Kobané (Rojava) : résistance et besoins

mis en ligne le 23 avril 2015
1773KobaneAprès cent trente-quatre jours de fière résistance et de défensive, les hommes, les femmes et leurs combattants, avec l'aide et la solidarité de millions de personnes dans le monde, ont finalement mis en déroute les attaques féroces de l'État islamique et ont libéré leur ville : Kobané.
Ce ne fut pas seulement la défaite de l'État islamique et de son rêve d'établir un califat. Ce fut, surtout, la fin du rêve de l'allié de l'État islamique – l'actuel gouvernement turc – de faire renaître un empire néo-ottoman.
L'attaque dirigée contre Kobané fut une guerre par délégation lancée par l'État islamique au nom des régimes de la région et de plus loin, contre le valeureux peuple de Kobané et l'Autonomie démocratique du Rojava (DSA : Democratic Self-Administration).
Cette guerre a eu un grand impact social et psychologique sur la population de Kobané, y compris sur celle qui a quitté la ville pour trouver refuge dans les régions voisines.
La guerre n'est pas encore achevée. L'État islamique continue de menacer et d'intimider les villages autour de Kobané avec de terrifiantes attaques et la propagande. Naturellement, cette menace demeurera jusqu'à ce qu'elle soit totalement éradiquée de la région.
Nous entrons dans la deuxième phase de la résistance, où il nous faut affronter les conséquences de la guerre. Nettoyer le territoire de mines et des bombes non explosées comme explosées. Naturellement, cette opération ne peut être effectuée par la population de Kobané. Ceci exige un support technique et de l'expérience.
Pour reconstruire Kobané et sauvegarder l'Autonomie démocratique, la population de la ville a besoin de la solidarité internationale la plus grande possible et du monde entier. Faire appel à l'aide des institutions financières internationales et des grandes multinationales ne serait pas la meilleure des idées. En réalité, comme l'enseigne l'histoire, ce serait le meilleur moyen de mettre à bas la révolution en cours au Rojava.

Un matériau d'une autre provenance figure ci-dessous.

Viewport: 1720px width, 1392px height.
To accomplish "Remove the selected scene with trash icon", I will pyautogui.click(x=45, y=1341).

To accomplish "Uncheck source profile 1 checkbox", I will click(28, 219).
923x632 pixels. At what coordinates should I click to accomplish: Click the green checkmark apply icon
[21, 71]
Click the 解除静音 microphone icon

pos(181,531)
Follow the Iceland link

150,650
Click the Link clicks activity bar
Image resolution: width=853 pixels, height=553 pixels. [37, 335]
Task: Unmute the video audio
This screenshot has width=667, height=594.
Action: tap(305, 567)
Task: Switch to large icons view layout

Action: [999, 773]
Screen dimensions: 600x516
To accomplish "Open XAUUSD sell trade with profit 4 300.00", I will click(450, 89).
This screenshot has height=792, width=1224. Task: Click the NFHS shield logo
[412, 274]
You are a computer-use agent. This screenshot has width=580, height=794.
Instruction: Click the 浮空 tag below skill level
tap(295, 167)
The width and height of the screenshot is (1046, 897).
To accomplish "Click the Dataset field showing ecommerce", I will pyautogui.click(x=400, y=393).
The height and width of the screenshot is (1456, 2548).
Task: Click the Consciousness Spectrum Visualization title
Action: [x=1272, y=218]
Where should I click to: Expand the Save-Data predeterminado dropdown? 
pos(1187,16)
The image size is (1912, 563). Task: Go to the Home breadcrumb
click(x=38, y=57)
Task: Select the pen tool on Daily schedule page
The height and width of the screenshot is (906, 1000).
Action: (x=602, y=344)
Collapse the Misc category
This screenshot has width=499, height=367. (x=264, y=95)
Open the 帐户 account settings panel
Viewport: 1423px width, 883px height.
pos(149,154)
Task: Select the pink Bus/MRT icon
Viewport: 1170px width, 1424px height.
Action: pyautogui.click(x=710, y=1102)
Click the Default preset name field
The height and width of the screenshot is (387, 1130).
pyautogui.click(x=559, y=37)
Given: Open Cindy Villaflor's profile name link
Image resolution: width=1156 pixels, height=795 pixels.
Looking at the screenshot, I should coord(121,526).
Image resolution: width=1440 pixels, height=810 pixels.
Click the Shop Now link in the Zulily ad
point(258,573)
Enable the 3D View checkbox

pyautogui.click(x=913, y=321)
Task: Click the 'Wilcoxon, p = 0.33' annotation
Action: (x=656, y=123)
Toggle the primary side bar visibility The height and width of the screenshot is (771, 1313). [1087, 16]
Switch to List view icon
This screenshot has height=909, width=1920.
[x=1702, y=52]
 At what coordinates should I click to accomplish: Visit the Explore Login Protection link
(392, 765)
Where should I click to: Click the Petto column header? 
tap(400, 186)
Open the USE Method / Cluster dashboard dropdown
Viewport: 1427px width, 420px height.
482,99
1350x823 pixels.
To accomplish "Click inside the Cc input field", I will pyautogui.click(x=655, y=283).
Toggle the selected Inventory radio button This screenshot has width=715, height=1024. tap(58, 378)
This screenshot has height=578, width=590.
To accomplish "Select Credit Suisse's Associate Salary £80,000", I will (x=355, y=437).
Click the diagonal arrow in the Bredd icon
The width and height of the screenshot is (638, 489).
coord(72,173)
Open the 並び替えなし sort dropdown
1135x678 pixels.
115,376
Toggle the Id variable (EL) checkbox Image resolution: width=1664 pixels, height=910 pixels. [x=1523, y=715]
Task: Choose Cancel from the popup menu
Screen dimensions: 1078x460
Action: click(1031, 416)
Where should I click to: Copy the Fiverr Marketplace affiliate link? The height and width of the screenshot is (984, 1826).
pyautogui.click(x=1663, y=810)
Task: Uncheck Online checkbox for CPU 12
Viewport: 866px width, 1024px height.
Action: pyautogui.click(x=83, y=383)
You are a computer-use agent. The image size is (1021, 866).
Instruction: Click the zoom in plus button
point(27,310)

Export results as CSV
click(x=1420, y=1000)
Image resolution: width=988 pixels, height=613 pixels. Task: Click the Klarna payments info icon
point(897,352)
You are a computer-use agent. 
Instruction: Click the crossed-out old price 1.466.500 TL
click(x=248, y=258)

Voici quelques pistes pour exercer la solidarité internationale et contribuer à la reconstruction du Rojava :
– Créer des comités et des associations pour récolter de l'argent, du matériel de construction et des outils pour remettre en état le milieu de vie, plus spécialement à Kobané, ravagé.
– Ouvrir des comptes bancaires pour recevoir dons et contributions, contrôlés par des groupes de solidarité avec le Rojava, dans vos villes et dans vos pays.
– Créer, dans chaque ville, divers groupes et comités, où il sera possible de rassembler le matériel nécessaire à la reconstruction du Rojava. S'assurer que tout ce qui sera obtenu soit transféré rapidement et de façon sûre au Rojava.
– Mettre en place des dépôts aux frontières irakienne, turque et iranienne du Kurdistan, dans l'attente que tout puisse transiter au travers d'un corridor humanitaire.
– Recueillir des remèdes et du matériel hospitalier pour les trois cantons de Rojava : Efrin, Kobané et Jézine.
– Construire des écoles, des hôpitaux, des aires de jeu et des lieux consacrés au rétablissement de la santé physique et psychologique des victimes de la guerre et des réfugiés.
– Mettre en place, pour les trois cantons, une ligne téléphonique et Internet indépendante pour ne plus avoir à faire appel à celles des pays voisins. Lignes téléphoniques et Internet doivent échapper à leur contrôle.
– Permettre aux volontaires qui peuvent aider physiquement et psychologiquement de venir participer directement au soutien de la population et à la reconstruction de Kobané et de tout le Rojava.
– Chaque mise en place d'aide devra se faire après consultation de la population locale du Rojava impliquée dans les communes et des groupes locaux de coordination des membres de la DSA qui prendront, seuls, la décision finale.
Nous concevons la participation et la solidarité avec le Rojava comme un devoir naturel et concret d'anarchiste. Nous espérons que ces souhaits et d'autres seront concrétisés par d'autres compagnons. Nous croyons que ce travail concret ne doit pas se limiter au Rojava mais doit concerner n'importe quel lieu du monde, en particulier tous les lieux que la guerre a détruits. Ceci révèle de quelle façon les anarchistes travaillent à la reconstruction de la société, dans tous les aspects de la vie.
Nous sommes persuadés que rien n'est parfait et ne puisse échapper à la critique, et cela vaut pour nos suggestions. Nous espérons que celles-ci créent des débats et des échanges parmi tous les anarchistes.
Nous tenons par ailleurs à souligner que ceci ne concerne pas seulement Kobané-Rojava parce qu'il est bien possible que nous nous retrouvions confrontés à la même nécessité dans d'autres parties du monde, dans un avenir très proche.